▶ _WHAT IS ASKED_:
Reproduce the stretch of the material below from the line containing "Screen dimensions: 800x400" through the line containing "Looking at the screenshot, I should coord(865,21).", copying each line word for word and including both end lines.
* Start GIVEN DATA *
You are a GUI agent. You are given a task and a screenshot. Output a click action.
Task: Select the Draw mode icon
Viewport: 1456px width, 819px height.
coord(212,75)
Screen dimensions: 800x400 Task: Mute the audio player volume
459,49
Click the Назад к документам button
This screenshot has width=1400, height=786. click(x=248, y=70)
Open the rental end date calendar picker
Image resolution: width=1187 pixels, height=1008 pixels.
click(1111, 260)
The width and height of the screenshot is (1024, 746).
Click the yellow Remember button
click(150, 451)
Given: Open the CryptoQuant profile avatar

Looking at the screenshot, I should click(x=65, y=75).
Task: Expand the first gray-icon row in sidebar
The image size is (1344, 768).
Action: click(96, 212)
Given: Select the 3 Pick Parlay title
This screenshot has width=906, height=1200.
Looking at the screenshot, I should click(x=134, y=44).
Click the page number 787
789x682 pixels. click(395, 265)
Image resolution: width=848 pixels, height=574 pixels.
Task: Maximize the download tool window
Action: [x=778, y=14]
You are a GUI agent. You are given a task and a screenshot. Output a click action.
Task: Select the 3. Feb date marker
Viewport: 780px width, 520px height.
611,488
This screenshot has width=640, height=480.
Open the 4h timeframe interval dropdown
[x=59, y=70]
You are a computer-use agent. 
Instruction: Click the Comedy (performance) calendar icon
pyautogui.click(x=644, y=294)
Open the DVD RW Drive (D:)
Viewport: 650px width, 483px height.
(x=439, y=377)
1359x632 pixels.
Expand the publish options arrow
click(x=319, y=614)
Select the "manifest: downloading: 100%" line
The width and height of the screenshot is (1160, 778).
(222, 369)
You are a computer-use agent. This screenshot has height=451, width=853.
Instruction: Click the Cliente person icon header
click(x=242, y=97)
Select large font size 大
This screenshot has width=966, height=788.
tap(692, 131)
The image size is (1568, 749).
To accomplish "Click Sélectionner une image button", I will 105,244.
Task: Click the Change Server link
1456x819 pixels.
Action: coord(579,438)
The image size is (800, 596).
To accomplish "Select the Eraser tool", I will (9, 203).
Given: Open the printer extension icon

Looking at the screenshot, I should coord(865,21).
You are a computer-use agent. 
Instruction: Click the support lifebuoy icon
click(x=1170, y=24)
* End GIVEN DATA *
▶ _ANSWER TO THE PROBLEM_:
Screen dimensions: 800x400 Task: Mute the audio player volume
459,49
Click the Назад к документам button
This screenshot has width=1400, height=786. click(x=248, y=70)
Open the rental end date calendar picker
Image resolution: width=1187 pixels, height=1008 pixels.
click(1111, 260)
The width and height of the screenshot is (1024, 746).
Click the yellow Remember button
click(150, 451)
Given: Open the CryptoQuant profile avatar

Looking at the screenshot, I should click(x=65, y=75).
Task: Expand the first gray-icon row in sidebar
The image size is (1344, 768).
Action: click(96, 212)
Given: Select the 3 Pick Parlay title
This screenshot has width=906, height=1200.
Looking at the screenshot, I should click(x=134, y=44).
Click the page number 787
789x682 pixels. click(395, 265)
Image resolution: width=848 pixels, height=574 pixels.
Task: Maximize the download tool window
Action: [x=778, y=14]
You are a GUI agent. You are given a task and a screenshot. Output a click action.
Task: Select the 3. Feb date marker
Viewport: 780px width, 520px height.
611,488
This screenshot has width=640, height=480.
Open the 4h timeframe interval dropdown
[x=59, y=70]
You are a computer-use agent. 
Instruction: Click the Comedy (performance) calendar icon
pyautogui.click(x=644, y=294)
Open the DVD RW Drive (D:)
Viewport: 650px width, 483px height.
(x=439, y=377)
1359x632 pixels.
Expand the publish options arrow
click(x=319, y=614)
Select the "manifest: downloading: 100%" line
The width and height of the screenshot is (1160, 778).
(222, 369)
You are a computer-use agent. This screenshot has height=451, width=853.
Instruction: Click the Cliente person icon header
click(x=242, y=97)
Select large font size 大
This screenshot has width=966, height=788.
tap(692, 131)
The image size is (1568, 749).
To accomplish "Click Sélectionner une image button", I will 105,244.
Task: Click the Change Server link
1456x819 pixels.
Action: coord(579,438)
The image size is (800, 596).
To accomplish "Select the Eraser tool", I will (9, 203).
Given: Open the printer extension icon

Looking at the screenshot, I should coord(865,21).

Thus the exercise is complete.